= Graham Gordon =

New Zealand surgeon

Graham Rothwell Gordon (10 December 1927 – 29 February 2004) was a New Zealand general practitioner and surgeon.

==Biography==
Gordon was born in Stratford in 1927, the third son of doctors William Patteson Pollock Gordon and Doris Clifton Gordon (née Jolly) who ran a medical practice and the small Marire private hospital in Stratford. His older brother was Peter Gordon. He was educated at Nelson College from 1941 to 1944 and the University of Otago, from where he graduated MB ChB in 1951. He then trained and worked as a surgeon in the United Kingdom, returning to the family practice in Stratford in October 1957.

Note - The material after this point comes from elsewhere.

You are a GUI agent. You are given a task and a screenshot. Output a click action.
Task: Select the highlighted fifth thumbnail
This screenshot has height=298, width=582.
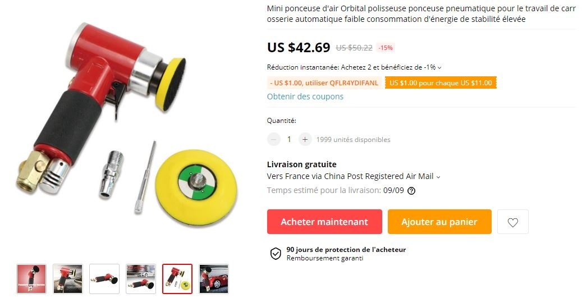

Gordon was a part-time visiting surgeon at Stratford Hospital from 1957 until 1991 when the theatre closed. He was also committed to the local emergency services, serving as a police surgeon for over 30 years and a St John Ambulance officer. He was an honorary surgeon with the Stratford Volunteer Fire Brigade, establishing the first rural GP first-response road trauma service in New Zealand, and was active in helicopter search and rescue work.

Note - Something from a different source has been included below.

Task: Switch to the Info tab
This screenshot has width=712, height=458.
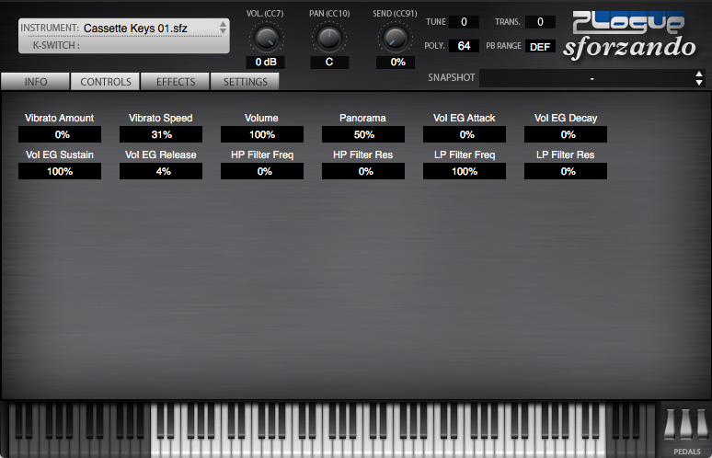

An executive member of the Taranaki division of the New Zealand Medical Association (NZMA) for 19 years, Gordon held the office of secretary and then president. He served as NZMA council chairman from 1977 to 1988, and NZMA president from 1990 to 1991. He was elected a fellow of the NZMA in 1981. In 2000 he received a Stratford District citizen's award.

In 1999, Gordon sold his medical practice but retained his involvement in local health issues and patient care until shortly before his death in 2004. He was buried at Kopuatama Cemetery.